**REQUIREMENT**
Would you please print the data a second time, exactly as it stands?

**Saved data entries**

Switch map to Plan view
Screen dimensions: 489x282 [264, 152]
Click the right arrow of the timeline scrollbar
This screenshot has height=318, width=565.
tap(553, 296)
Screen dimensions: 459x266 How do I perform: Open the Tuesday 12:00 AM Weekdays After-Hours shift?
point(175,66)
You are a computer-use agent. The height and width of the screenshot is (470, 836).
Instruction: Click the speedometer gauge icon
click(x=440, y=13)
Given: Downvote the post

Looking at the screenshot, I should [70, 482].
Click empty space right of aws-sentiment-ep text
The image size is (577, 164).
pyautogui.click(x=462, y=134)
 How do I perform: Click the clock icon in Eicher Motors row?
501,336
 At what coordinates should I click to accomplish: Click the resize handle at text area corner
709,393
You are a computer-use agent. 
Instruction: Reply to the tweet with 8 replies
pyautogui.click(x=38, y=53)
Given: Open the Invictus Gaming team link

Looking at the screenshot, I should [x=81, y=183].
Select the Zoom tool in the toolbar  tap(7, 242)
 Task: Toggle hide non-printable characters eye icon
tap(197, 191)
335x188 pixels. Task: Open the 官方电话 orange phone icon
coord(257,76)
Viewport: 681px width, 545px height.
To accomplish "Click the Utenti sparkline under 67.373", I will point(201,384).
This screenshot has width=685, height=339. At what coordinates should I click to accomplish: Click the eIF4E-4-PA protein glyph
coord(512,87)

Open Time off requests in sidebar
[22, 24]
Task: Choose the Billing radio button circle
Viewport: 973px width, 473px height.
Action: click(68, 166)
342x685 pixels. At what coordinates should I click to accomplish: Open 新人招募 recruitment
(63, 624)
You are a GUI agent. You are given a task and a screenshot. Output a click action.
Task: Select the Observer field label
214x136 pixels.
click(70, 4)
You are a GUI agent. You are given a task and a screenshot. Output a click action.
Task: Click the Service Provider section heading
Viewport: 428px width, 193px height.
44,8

**THE COMPLETED TASK**
Switch map to Plan view
Screen dimensions: 489x282 [264, 152]
Click the right arrow of the timeline scrollbar
This screenshot has height=318, width=565.
tap(553, 296)
Screen dimensions: 459x266 How do I perform: Open the Tuesday 12:00 AM Weekdays After-Hours shift?
point(175,66)
You are a computer-use agent. The height and width of the screenshot is (470, 836).
Instruction: Click the speedometer gauge icon
click(x=440, y=13)
Given: Downvote the post

Looking at the screenshot, I should [70, 482].
Click empty space right of aws-sentiment-ep text
The image size is (577, 164).
pyautogui.click(x=462, y=134)
 How do I perform: Click the clock icon in Eicher Motors row?
501,336
 At what coordinates should I click to accomplish: Click the resize handle at text area corner
709,393
You are a computer-use agent. 
Instruction: Reply to the tweet with 8 replies
pyautogui.click(x=38, y=53)
Given: Open the Invictus Gaming team link

Looking at the screenshot, I should [x=81, y=183].
Select the Zoom tool in the toolbar  tap(7, 242)
 Task: Toggle hide non-printable characters eye icon
tap(197, 191)
335x188 pixels. Task: Open the 官方电话 orange phone icon
coord(257,76)
Viewport: 681px width, 545px height.
To accomplish "Click the Utenti sparkline under 67.373", I will point(201,384).
This screenshot has width=685, height=339. At what coordinates should I click to accomplish: Click the eIF4E-4-PA protein glyph
coord(512,87)

Open Time off requests in sidebar
[22, 24]
Task: Choose the Billing radio button circle
Viewport: 973px width, 473px height.
Action: click(68, 166)
342x685 pixels. At what coordinates should I click to accomplish: Open 新人招募 recruitment
(63, 624)
You are a GUI agent. You are given a task and a screenshot. Output a click action.
Task: Select the Observer field label
214x136 pixels.
click(70, 4)
You are a GUI agent. You are given a task and a screenshot. Output a click action.
Task: Click the Service Provider section heading
Viewport: 428px width, 193px height.
44,8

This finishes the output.